START Records shown
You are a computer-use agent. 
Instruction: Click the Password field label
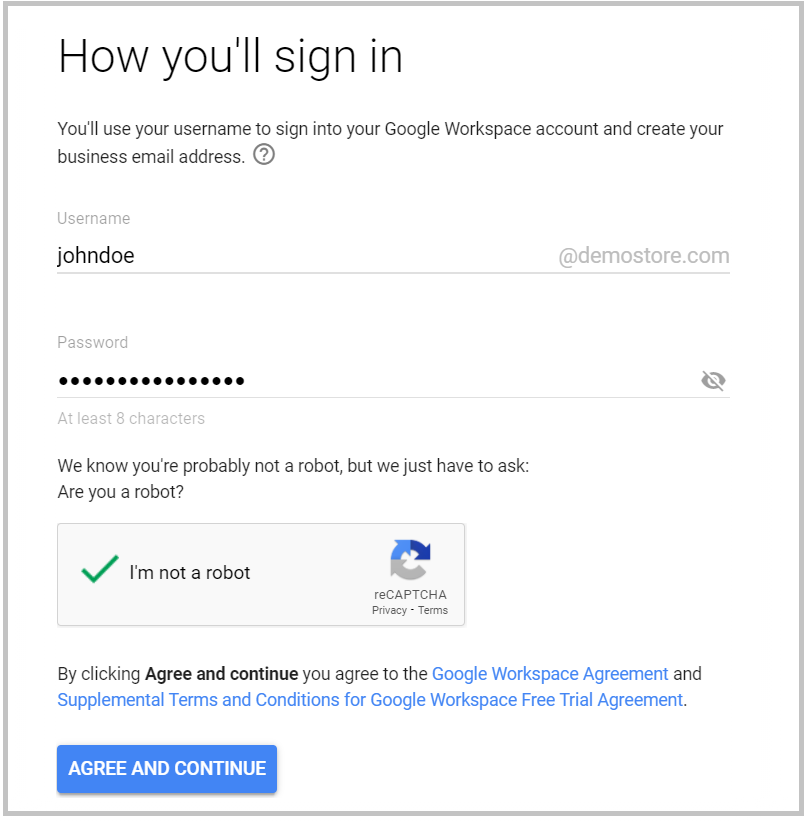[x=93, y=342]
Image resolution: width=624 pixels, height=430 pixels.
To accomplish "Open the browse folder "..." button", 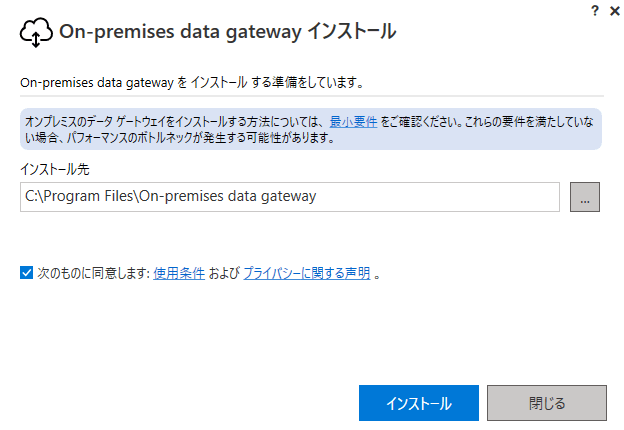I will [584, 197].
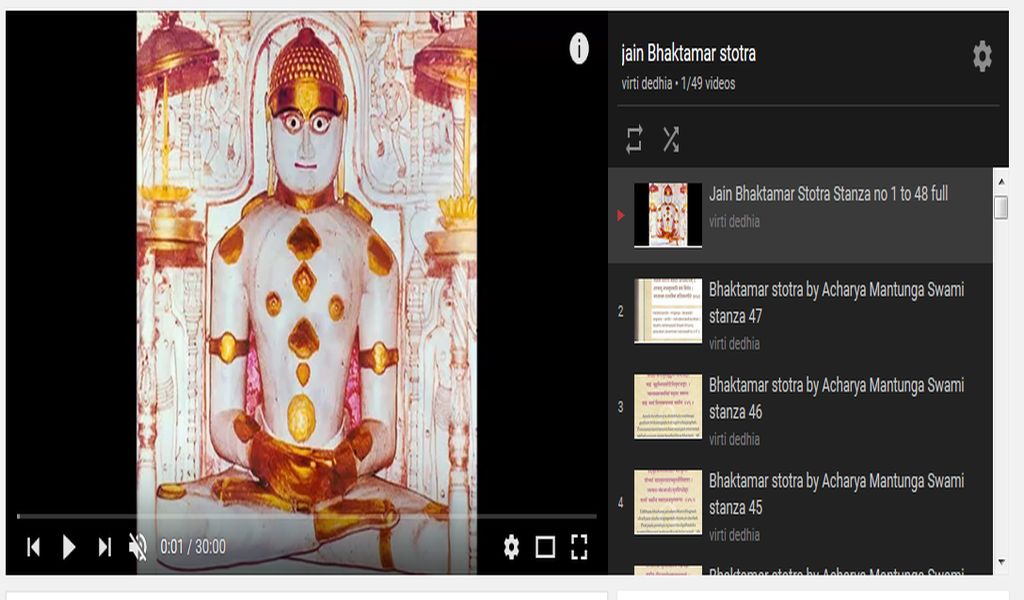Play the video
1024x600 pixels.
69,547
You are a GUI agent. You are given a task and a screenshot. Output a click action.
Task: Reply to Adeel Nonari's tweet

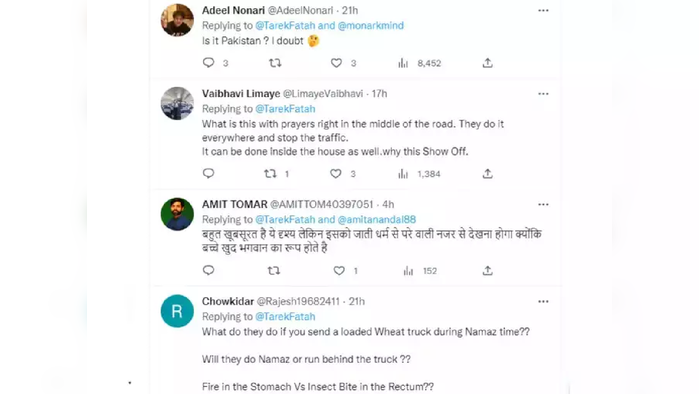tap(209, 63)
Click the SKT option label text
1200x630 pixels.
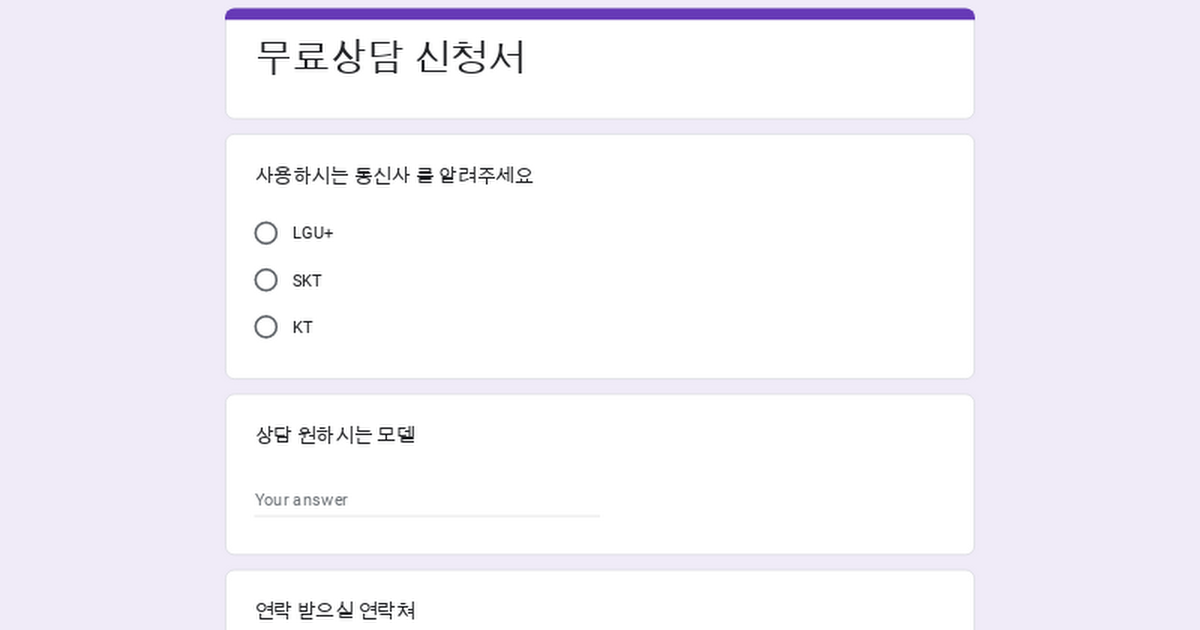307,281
END Records shown
Your goal = Write out exactly, and nothing more than, the lines of the entries above from the line containing "You are a GUI" through the final line; omit any pictures.

Output for this task =
You are a GUI agent. You are given a task and a screenshot. Output a click action.
Task: Reply to Adeel Nonari's tweet

tap(209, 63)
Click the SKT option label text
1200x630 pixels.
307,281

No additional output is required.